**GOAL OF THE EXERCISE**
Among the lines below, how many have the string "folder" in them? Only the number is wanted.

**Stored data entries**

•••••

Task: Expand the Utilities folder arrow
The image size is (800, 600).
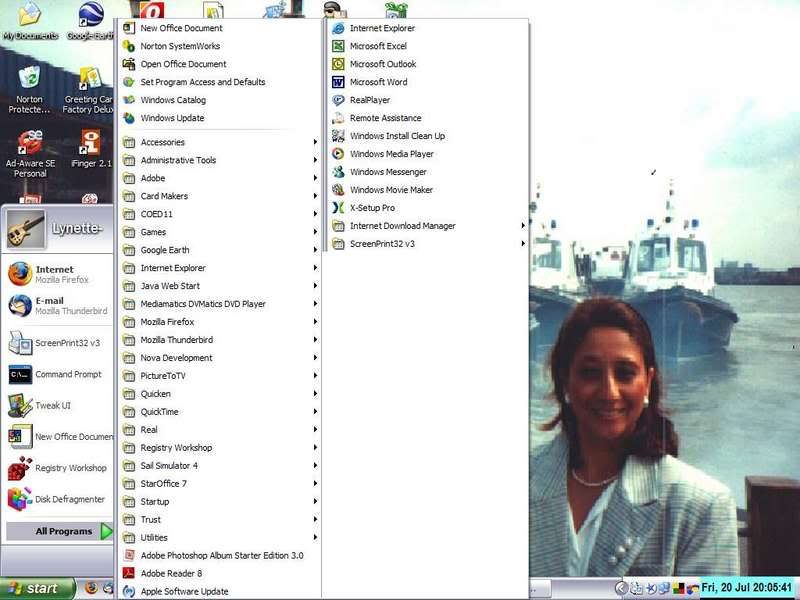Action: click(315, 538)
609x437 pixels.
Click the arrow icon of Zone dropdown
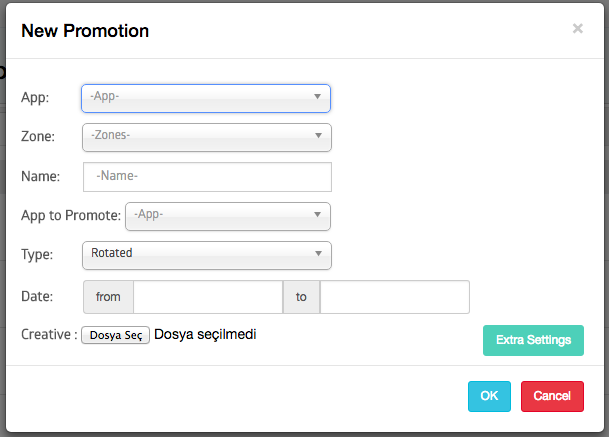pyautogui.click(x=318, y=135)
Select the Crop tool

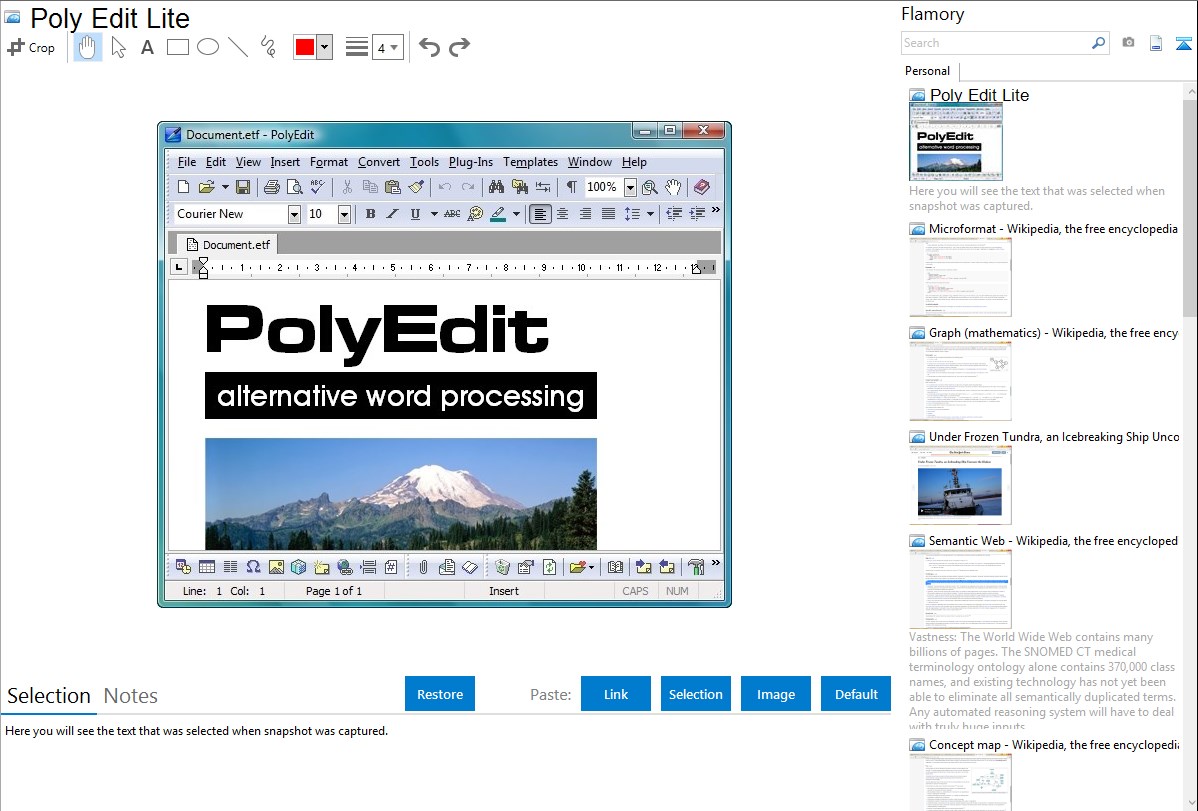click(x=31, y=47)
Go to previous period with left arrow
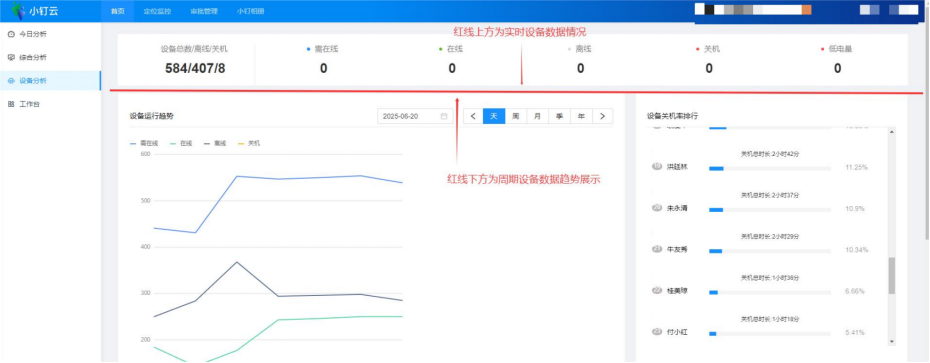Viewport: 930px width, 363px height. (x=473, y=116)
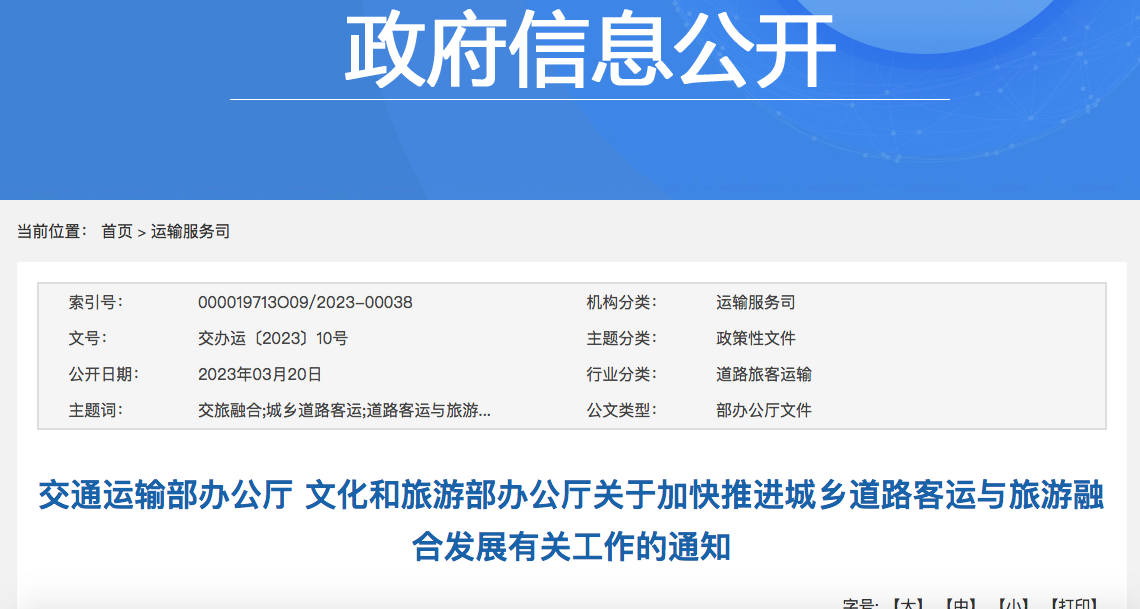This screenshot has width=1140, height=609.
Task: Set font size to 小
Action: [1014, 604]

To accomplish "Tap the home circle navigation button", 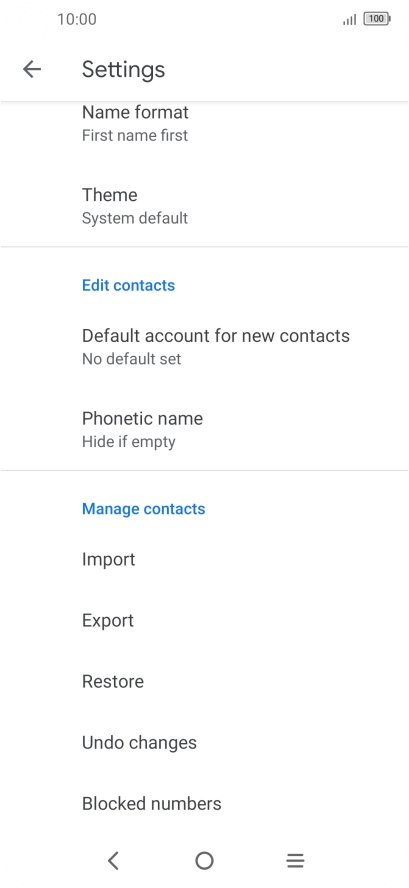I will point(204,860).
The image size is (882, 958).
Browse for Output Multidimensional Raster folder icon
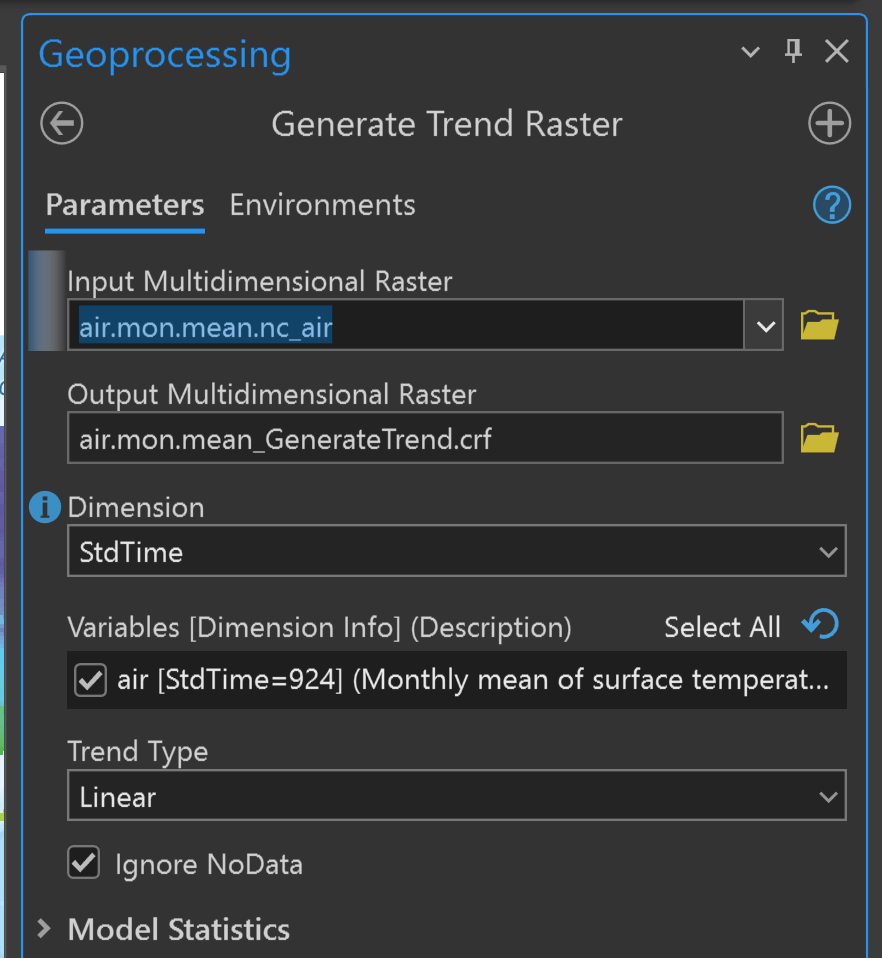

•••••

**ANSWER TO THIS PROBLEM**
2